Set task ▸
Copy all the records below, substituting "Goal" for every "Instruction" and keeping everything else unchanged.
• • • •
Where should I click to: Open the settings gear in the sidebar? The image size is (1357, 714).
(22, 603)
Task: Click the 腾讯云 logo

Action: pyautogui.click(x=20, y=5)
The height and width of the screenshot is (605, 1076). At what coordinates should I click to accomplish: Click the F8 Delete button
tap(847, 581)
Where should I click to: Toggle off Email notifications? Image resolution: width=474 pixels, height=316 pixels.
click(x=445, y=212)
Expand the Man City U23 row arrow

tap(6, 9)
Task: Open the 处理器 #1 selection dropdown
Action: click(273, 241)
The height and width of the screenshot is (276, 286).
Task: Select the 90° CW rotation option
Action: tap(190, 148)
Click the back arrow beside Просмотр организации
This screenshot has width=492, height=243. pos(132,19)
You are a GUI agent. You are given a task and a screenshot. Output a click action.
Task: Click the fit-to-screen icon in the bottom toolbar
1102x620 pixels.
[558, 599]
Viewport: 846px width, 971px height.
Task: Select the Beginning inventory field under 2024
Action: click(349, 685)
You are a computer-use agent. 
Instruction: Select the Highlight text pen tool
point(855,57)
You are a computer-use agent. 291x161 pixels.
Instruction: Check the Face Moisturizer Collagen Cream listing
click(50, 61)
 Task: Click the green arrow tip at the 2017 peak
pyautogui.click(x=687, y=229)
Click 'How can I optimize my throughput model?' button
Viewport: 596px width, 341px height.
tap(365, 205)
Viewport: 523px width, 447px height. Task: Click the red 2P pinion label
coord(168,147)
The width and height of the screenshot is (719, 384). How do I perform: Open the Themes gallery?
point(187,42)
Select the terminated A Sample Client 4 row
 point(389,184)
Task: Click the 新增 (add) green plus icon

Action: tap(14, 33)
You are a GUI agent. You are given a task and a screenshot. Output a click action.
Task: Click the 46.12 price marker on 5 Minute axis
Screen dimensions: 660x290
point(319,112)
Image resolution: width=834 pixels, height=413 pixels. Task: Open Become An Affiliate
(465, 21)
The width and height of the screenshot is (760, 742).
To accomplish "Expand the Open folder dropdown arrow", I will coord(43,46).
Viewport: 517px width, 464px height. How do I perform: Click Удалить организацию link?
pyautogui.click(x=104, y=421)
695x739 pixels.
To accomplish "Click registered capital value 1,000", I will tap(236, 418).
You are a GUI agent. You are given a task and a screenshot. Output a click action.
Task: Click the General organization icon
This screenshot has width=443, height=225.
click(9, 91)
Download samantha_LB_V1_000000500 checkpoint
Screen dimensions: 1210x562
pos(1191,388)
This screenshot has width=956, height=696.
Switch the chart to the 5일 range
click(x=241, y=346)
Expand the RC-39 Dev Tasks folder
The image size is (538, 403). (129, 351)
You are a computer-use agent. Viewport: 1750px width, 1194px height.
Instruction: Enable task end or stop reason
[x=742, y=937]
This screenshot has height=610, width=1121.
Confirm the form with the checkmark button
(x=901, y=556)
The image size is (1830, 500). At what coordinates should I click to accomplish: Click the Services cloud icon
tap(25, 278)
• • • •
Solution to the exercise ▸
Where should I click to: Open the settings gear in the sidebar? The image size is (1357, 714).
(22, 603)
Task: Click the 腾讯云 logo

Action: pyautogui.click(x=20, y=5)
The height and width of the screenshot is (605, 1076). At what coordinates should I click to accomplish: Click the F8 Delete button
tap(847, 581)
Where should I click to: Toggle off Email notifications? Image resolution: width=474 pixels, height=316 pixels.
click(x=445, y=212)
Expand the Man City U23 row arrow

tap(6, 9)
Task: Open the 处理器 #1 selection dropdown
Action: click(273, 241)
The height and width of the screenshot is (276, 286).
Task: Select the 90° CW rotation option
Action: tap(190, 148)
Click the back arrow beside Просмотр организации
This screenshot has width=492, height=243. pos(132,19)
You are a GUI agent. You are given a task and a screenshot. Output a click action.
Task: Click the fit-to-screen icon in the bottom toolbar
1102x620 pixels.
[558, 599]
Viewport: 846px width, 971px height.
Task: Select the Beginning inventory field under 2024
Action: click(349, 685)
You are a computer-use agent. 
Goal: Select the Highlight text pen tool
point(855,57)
You are a computer-use agent. 291x161 pixels.
Goal: Check the Face Moisturizer Collagen Cream listing
click(50, 61)
 Task: Click the green arrow tip at the 2017 peak
pyautogui.click(x=687, y=229)
Click 'How can I optimize my throughput model?' button
Viewport: 596px width, 341px height.
tap(365, 205)
Viewport: 523px width, 447px height. Task: Click the red 2P pinion label
coord(168,147)
The width and height of the screenshot is (719, 384). How do I perform: Open the Themes gallery?
point(187,42)
Select the terminated A Sample Client 4 row
 point(389,184)
Task: Click the 新增 (add) green plus icon

Action: tap(14, 33)
You are a GUI agent. You are given a task and a screenshot. Output a click action.
Task: Click the 46.12 price marker on 5 Minute axis
Screen dimensions: 660x290
point(319,112)
Image resolution: width=834 pixels, height=413 pixels. Task: Open Become An Affiliate
(465, 21)
The width and height of the screenshot is (760, 742).
To accomplish "Expand the Open folder dropdown arrow", I will coord(43,46).
Viewport: 517px width, 464px height. How do I perform: Click Удалить организацию link?
pyautogui.click(x=104, y=421)
695x739 pixels.
To accomplish "Click registered capital value 1,000", I will tap(236, 418).
You are a GUI agent. You are given a task and a screenshot. Output a click action.
Task: Click the General organization icon
This screenshot has width=443, height=225.
click(9, 91)
Download samantha_LB_V1_000000500 checkpoint
Screen dimensions: 1210x562
pos(1191,388)
This screenshot has width=956, height=696.
Switch the chart to the 5일 range
click(x=241, y=346)
Expand the RC-39 Dev Tasks folder
The image size is (538, 403). (129, 351)
You are a computer-use agent. Viewport: 1750px width, 1194px height.
Goal: Enable task end or stop reason
[x=742, y=937]
This screenshot has height=610, width=1121.
Confirm the form with the checkmark button
(x=901, y=556)
The image size is (1830, 500). At what coordinates should I click to accomplish: Click the Services cloud icon
tap(25, 278)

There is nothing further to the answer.